Segment Start: Listed entries

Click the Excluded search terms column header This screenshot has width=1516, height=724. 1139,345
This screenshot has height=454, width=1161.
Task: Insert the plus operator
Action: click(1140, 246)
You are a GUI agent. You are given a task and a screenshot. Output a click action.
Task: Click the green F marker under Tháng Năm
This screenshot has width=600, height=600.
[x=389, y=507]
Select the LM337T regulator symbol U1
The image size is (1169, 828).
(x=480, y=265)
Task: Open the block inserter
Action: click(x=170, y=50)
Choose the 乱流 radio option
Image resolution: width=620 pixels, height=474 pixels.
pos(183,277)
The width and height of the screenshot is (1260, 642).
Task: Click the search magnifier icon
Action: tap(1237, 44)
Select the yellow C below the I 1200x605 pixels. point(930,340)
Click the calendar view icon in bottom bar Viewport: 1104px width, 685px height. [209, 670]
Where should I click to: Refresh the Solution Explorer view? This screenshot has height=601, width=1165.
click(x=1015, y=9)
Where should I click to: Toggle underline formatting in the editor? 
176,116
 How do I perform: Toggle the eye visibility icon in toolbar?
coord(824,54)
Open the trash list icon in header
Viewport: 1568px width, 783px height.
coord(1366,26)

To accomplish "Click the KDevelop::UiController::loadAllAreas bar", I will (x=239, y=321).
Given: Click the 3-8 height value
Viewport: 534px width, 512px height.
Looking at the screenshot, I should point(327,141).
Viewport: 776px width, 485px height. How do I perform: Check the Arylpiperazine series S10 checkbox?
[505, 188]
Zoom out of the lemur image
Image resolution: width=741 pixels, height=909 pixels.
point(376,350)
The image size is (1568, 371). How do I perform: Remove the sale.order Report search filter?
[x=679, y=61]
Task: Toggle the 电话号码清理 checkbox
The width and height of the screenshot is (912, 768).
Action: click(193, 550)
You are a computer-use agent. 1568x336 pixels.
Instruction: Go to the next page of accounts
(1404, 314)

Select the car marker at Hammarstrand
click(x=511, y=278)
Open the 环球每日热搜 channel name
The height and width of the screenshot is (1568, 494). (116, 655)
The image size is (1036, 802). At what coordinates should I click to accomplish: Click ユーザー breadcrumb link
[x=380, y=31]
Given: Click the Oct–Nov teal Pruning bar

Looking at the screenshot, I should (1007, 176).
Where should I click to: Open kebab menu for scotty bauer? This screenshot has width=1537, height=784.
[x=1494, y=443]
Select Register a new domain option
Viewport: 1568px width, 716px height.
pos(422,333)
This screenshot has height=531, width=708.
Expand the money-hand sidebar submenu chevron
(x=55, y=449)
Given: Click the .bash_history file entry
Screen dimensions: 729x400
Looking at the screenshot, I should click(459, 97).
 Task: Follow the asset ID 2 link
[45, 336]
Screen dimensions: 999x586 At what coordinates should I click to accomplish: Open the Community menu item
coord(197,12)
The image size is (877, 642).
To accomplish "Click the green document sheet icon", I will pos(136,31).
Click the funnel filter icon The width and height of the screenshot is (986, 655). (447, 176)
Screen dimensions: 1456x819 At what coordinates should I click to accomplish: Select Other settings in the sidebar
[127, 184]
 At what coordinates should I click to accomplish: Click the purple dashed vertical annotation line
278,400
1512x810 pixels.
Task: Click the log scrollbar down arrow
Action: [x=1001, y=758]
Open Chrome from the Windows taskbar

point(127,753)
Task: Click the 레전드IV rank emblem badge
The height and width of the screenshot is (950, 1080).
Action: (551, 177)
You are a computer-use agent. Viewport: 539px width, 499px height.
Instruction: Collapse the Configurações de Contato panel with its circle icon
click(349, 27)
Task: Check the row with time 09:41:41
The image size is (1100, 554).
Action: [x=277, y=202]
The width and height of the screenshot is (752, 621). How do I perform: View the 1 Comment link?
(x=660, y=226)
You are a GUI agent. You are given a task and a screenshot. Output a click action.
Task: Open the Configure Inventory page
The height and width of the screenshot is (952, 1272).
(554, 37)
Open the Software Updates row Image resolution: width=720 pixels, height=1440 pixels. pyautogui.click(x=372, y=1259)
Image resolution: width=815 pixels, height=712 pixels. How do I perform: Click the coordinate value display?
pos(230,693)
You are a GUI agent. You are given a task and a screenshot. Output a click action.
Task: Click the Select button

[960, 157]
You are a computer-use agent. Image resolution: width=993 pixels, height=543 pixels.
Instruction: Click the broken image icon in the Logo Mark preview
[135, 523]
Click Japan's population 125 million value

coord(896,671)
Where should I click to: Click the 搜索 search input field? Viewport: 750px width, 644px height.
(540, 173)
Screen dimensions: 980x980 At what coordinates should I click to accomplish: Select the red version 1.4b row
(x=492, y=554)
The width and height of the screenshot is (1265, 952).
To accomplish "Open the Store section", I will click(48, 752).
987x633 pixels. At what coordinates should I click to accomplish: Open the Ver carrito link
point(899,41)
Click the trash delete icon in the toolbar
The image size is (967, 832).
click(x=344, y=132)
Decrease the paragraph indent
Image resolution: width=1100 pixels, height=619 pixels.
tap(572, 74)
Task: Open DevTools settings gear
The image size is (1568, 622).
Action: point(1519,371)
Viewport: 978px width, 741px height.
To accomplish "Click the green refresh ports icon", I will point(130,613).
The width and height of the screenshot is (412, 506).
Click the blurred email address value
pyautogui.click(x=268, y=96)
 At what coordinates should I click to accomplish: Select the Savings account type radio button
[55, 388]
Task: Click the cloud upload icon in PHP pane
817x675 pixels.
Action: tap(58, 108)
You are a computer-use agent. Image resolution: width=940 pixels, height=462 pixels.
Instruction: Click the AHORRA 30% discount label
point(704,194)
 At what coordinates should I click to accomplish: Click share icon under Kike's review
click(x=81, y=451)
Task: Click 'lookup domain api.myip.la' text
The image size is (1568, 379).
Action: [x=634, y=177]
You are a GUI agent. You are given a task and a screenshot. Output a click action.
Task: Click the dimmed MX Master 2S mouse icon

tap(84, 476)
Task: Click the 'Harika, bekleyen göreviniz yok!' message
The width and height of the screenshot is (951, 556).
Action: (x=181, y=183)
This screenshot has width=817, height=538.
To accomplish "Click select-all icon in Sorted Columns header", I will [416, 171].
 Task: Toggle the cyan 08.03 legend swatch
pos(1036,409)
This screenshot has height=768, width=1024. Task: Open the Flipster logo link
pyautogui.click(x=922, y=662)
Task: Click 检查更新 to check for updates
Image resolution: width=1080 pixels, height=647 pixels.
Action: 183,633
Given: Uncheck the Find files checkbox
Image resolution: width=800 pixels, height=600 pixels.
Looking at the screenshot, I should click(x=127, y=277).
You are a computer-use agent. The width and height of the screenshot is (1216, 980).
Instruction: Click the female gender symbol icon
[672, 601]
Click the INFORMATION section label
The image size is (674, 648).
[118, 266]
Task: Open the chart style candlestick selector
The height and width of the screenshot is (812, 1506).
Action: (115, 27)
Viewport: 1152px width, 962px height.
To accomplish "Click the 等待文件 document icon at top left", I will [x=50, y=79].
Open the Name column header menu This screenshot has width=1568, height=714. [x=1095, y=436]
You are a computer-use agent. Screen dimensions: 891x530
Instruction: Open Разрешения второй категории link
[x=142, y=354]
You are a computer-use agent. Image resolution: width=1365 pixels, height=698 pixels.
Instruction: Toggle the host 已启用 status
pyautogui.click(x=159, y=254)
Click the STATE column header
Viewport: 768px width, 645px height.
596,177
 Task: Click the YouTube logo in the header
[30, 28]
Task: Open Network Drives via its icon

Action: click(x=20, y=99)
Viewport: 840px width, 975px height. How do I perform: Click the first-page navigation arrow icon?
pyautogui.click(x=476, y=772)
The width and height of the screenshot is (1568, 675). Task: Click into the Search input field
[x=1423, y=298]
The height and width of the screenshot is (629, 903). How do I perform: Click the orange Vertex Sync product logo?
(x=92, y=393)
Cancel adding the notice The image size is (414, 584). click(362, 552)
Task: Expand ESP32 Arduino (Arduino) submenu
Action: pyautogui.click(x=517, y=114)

Segment End: Listed entries

:: What you should do ::
Wherever the word "will" appears in the records above, copy that line.

:: Task output ::
To accomplish "Click the KDevelop::UiController::loadAllAreas bar", I will (x=239, y=321).
To accomplish "Click the green document sheet icon", I will pos(136,31).
To accomplish "Open the Store section", I will click(48, 752).
To accomplish "Click the green refresh ports icon", I will point(130,613).
To accomplish "Click select-all icon in Sorted Columns header", I will [416, 171].
To accomplish "Click the 等待文件 document icon at top left", I will [x=50, y=79].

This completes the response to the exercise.